**** Provided passage

User agents MUST provide a mechanism of determining the relative priority of two hash functions and return the empty string if the priority is equal. That is, if a user agent implemented a function like getPrioritizedHashFunction(a, b) it would return the hash function the user agent considers the most collision-resistant. For example, getPrioritizedHashFunction('SHA-256', 'SHA-512') would return SHA-512 and getPrioritizedHashFunction('SHA-256', 'SHA-256') would return the empty string.

3.3 Resource verification algorithms

3.3.1 Apply algorithm to resource

  1. Let result be the result of applying algorithm to the representation data without any content-codings applied, except when the user agent intends to consumes the content with content-encodings applied (e.g., saving a gzip’d file to disk). In the latter case, let result be the result of applying algorithm to the representation data.
  2. Let encodedResult be result of base64-encoding result.
  3. Return encodedResult.

3.3.2 Is resource eligible for integrity validation

In order to mitigate an attacker’s ability to read data cross-origin by brute-forcing values via integrity checks, resources are only eligible for such checks if they are same-origin, publicly cachable, or are the result of explicit access granted to the loading origin via CORS. [CORS]

Note

As noted in RFC6454, section 4, some user agents use globally unique identifiers for each file URI. This means that resources accessed over a file scheme URL are unlikely to be eligible for integrity checks.

One should note that being a privileged document (e.g. a document delivered over HTTPS) is not necessary for the use of integrity validation. Because resource integrity is only an application level security tool, and it does not change the security state of the user agent, a privileged document is unnecessary. However, if integrity is used in an unprivileged document (e.g. a document delivered over HTTP), authors should be aware that the integrity provides no security guarantees at all. For this reason, authors should only deliver integrity metadata on a potentially secure origin. See Unprivileged contexts remain unprivileged for more discussion.

Certain HTTP headers can also change the way the resource behaves in ways which integrity checking cannot account for. If the resource contains these headers, it is ineligible for integrity validation:

  • Authorization or WWW-Authenticate hide resources behind a login; such non-public resources are excluded from integrity checks.
  • Refresh can cause IFrame contents to transparently redirect to an unintended target, bypassing the integrity check.
Issue 3

Consider the impact of other headers: Content-Length, Content-Range, etc. Is there danger there?

The following algorithm details these restrictions:

  1. Let request be the request that fetched resource.

********
**** Information provided

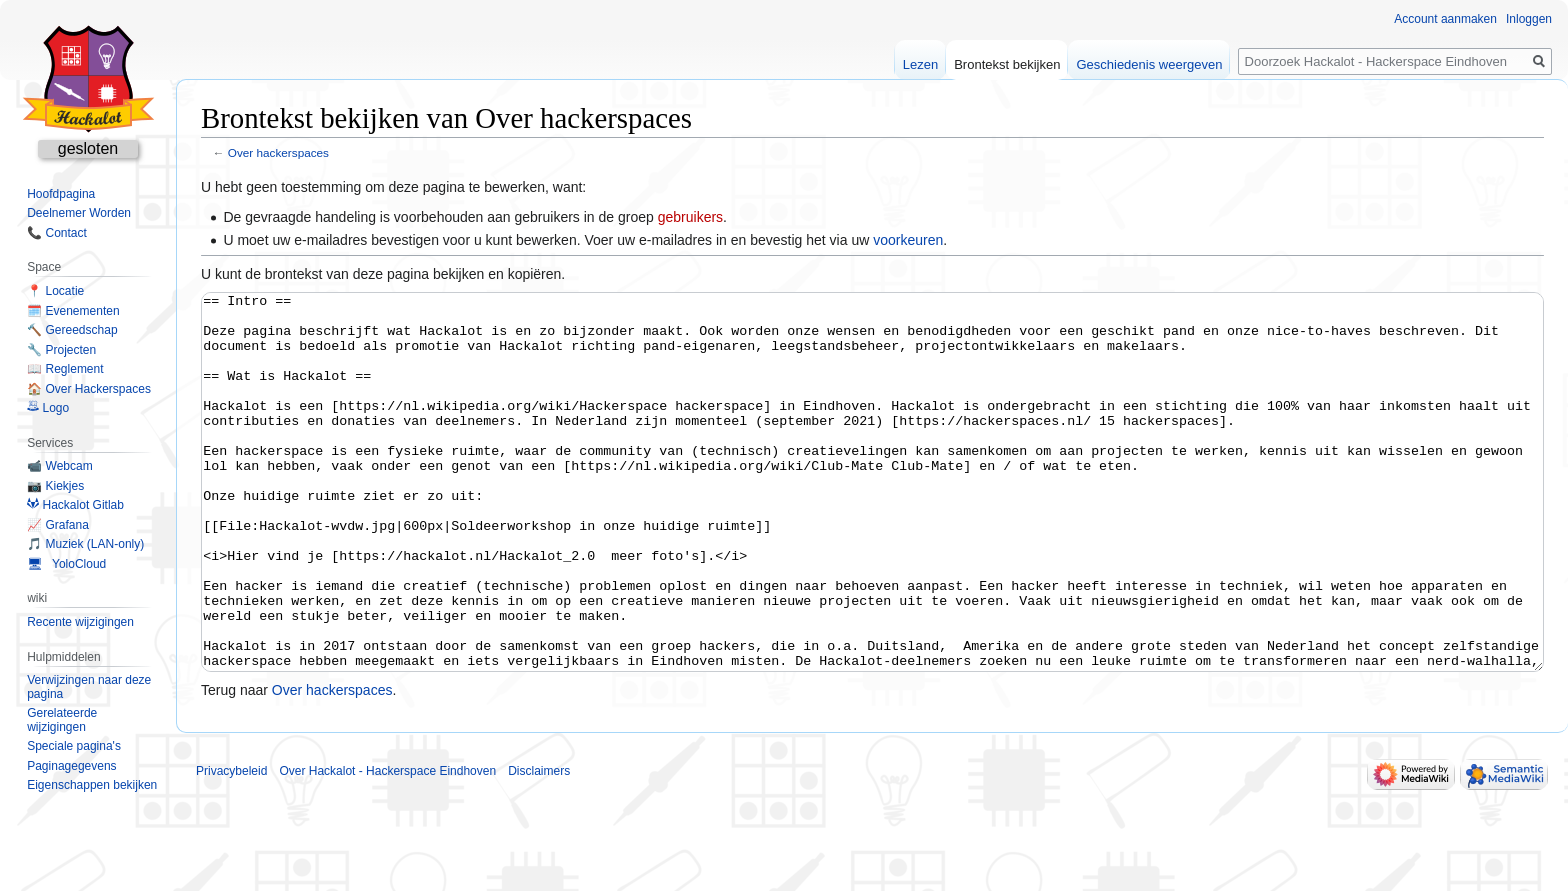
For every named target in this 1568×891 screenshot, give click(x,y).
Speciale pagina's (74, 746)
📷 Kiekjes (55, 486)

********

* [Exercise 1]
From the resource integrity passage, copy everything from "3.3 Resource verification" down to "3. Return encodedResult.".
* [Exercise 2]
Which HTTP header does the resource integrity passage say can redirect an IFrame to an unintended target?

* [Written solution 1]
3.3 Resource verification algorithms

3.3.1 Apply algorithm to resource

  1. Let result be the result of applying algorithm to the representation data without any content-codings applied, except when the user agent intends to consumes the content with content-encodings applied (e.g., saving a gzip’d file to disk). In the latter case, let result be the result of applying algorithm to the representation data.
  2. Let encodedResult be result of base64-encoding result.
  3. Return encodedResult.

* [Written solution 2]
The Refresh header.